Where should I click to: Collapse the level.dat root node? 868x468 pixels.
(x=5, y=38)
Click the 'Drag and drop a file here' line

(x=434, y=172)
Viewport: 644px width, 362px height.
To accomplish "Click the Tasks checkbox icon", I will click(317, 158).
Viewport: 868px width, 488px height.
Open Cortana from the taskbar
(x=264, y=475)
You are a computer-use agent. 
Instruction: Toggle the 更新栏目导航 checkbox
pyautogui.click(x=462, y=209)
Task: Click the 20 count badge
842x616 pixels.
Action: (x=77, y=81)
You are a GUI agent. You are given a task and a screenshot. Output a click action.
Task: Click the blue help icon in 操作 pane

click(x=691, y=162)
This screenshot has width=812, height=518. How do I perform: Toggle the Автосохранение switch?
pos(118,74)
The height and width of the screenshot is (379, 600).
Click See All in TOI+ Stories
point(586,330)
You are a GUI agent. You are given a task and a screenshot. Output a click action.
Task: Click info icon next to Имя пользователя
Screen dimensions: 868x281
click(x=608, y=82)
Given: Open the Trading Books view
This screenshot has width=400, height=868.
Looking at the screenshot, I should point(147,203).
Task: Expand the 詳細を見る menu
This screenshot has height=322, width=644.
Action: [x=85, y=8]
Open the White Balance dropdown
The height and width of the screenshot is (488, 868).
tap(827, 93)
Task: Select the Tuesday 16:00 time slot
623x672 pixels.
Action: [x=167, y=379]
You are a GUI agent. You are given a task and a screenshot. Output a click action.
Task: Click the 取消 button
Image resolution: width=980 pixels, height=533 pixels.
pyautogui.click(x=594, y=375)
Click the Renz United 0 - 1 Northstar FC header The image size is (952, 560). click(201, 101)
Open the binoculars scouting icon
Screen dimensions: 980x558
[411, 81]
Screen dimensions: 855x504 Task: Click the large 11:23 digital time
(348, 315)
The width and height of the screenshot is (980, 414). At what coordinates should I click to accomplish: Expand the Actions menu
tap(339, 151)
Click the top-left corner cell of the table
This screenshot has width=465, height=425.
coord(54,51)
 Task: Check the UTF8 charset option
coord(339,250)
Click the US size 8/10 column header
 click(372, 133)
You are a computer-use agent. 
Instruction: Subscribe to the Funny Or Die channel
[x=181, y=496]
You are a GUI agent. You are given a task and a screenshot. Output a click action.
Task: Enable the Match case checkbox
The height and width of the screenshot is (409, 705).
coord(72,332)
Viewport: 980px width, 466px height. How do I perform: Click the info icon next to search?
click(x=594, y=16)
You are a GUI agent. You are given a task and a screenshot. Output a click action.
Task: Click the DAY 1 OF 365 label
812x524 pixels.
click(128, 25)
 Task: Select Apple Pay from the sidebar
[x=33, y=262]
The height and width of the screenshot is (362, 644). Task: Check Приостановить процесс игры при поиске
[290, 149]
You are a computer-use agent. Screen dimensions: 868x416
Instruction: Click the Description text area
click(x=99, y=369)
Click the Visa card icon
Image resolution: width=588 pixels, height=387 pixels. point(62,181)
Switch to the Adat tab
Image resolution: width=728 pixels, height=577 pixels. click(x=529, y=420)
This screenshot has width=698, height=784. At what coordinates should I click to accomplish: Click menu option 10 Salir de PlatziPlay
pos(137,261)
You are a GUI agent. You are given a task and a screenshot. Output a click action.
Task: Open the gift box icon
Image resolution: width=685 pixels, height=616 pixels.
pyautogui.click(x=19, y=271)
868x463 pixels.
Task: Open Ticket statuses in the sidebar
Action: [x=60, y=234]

## Required work
Repeat the full set of records above character for character.

## Answer to this exercise
Where should I click to: Collapse the level.dat root node? 868x468 pixels.
(x=5, y=38)
Click the 'Drag and drop a file here' line

(x=434, y=172)
Viewport: 644px width, 362px height.
To accomplish "Click the Tasks checkbox icon", I will click(317, 158).
Viewport: 868px width, 488px height.
Open Cortana from the taskbar
(x=264, y=475)
You are a computer-use agent. 
Instruction: Toggle the 更新栏目导航 checkbox
pyautogui.click(x=462, y=209)
Task: Click the 20 count badge
842x616 pixels.
Action: (x=77, y=81)
You are a GUI agent. You are given a task and a screenshot. Output a click action.
Task: Click the blue help icon in 操作 pane

click(x=691, y=162)
This screenshot has width=812, height=518. How do I perform: Toggle the Автосохранение switch?
pos(118,74)
The height and width of the screenshot is (379, 600).
Click See All in TOI+ Stories
point(586,330)
You are a GUI agent. You are given a task and a screenshot. Output a click action.
Task: Click info icon next to Имя пользователя
Screen dimensions: 868x281
click(x=608, y=82)
Given: Open the Trading Books view
This screenshot has width=400, height=868.
Looking at the screenshot, I should point(147,203).
Task: Expand the 詳細を見る menu
This screenshot has height=322, width=644.
Action: [x=85, y=8]
Open the White Balance dropdown
The height and width of the screenshot is (488, 868).
tap(827, 93)
Task: Select the Tuesday 16:00 time slot
623x672 pixels.
Action: [x=167, y=379]
You are a GUI agent. You are given a task and a screenshot. Output a click action.
Task: Click the 取消 button
Image resolution: width=980 pixels, height=533 pixels.
pyautogui.click(x=594, y=375)
Click the Renz United 0 - 1 Northstar FC header The image size is (952, 560). click(201, 101)
Open the binoculars scouting icon
Screen dimensions: 980x558
[411, 81]
Screen dimensions: 855x504 Task: Click the large 11:23 digital time
(348, 315)
The width and height of the screenshot is (980, 414). At what coordinates should I click to accomplish: Expand the Actions menu
tap(339, 151)
Click the top-left corner cell of the table
This screenshot has width=465, height=425.
coord(54,51)
 Task: Check the UTF8 charset option
coord(339,250)
Click the US size 8/10 column header
 click(372, 133)
You are a computer-use agent. 
Instruction: Subscribe to the Funny Or Die channel
[x=181, y=496]
You are a GUI agent. You are given a task and a screenshot. Output a click action.
Task: Enable the Match case checkbox
The height and width of the screenshot is (409, 705).
coord(72,332)
Viewport: 980px width, 466px height. How do I perform: Click the info icon next to search?
click(x=594, y=16)
You are a GUI agent. You are given a task and a screenshot. Output a click action.
Task: Click the DAY 1 OF 365 label
812x524 pixels.
click(128, 25)
 Task: Select Apple Pay from the sidebar
[x=33, y=262]
The height and width of the screenshot is (362, 644). Task: Check Приостановить процесс игры при поиске
[290, 149]
You are a computer-use agent. Screen dimensions: 868x416
Instruction: Click the Description text area
click(x=99, y=369)
Click the Visa card icon
Image resolution: width=588 pixels, height=387 pixels. point(62,181)
Switch to the Adat tab
Image resolution: width=728 pixels, height=577 pixels. click(x=529, y=420)
This screenshot has width=698, height=784. At what coordinates should I click to accomplish: Click menu option 10 Salir de PlatziPlay
pos(137,261)
You are a GUI agent. You are given a task and a screenshot. Output a click action.
Task: Open the gift box icon
Image resolution: width=685 pixels, height=616 pixels.
pyautogui.click(x=19, y=271)
868x463 pixels.
Task: Open Ticket statuses in the sidebar
Action: [x=60, y=234]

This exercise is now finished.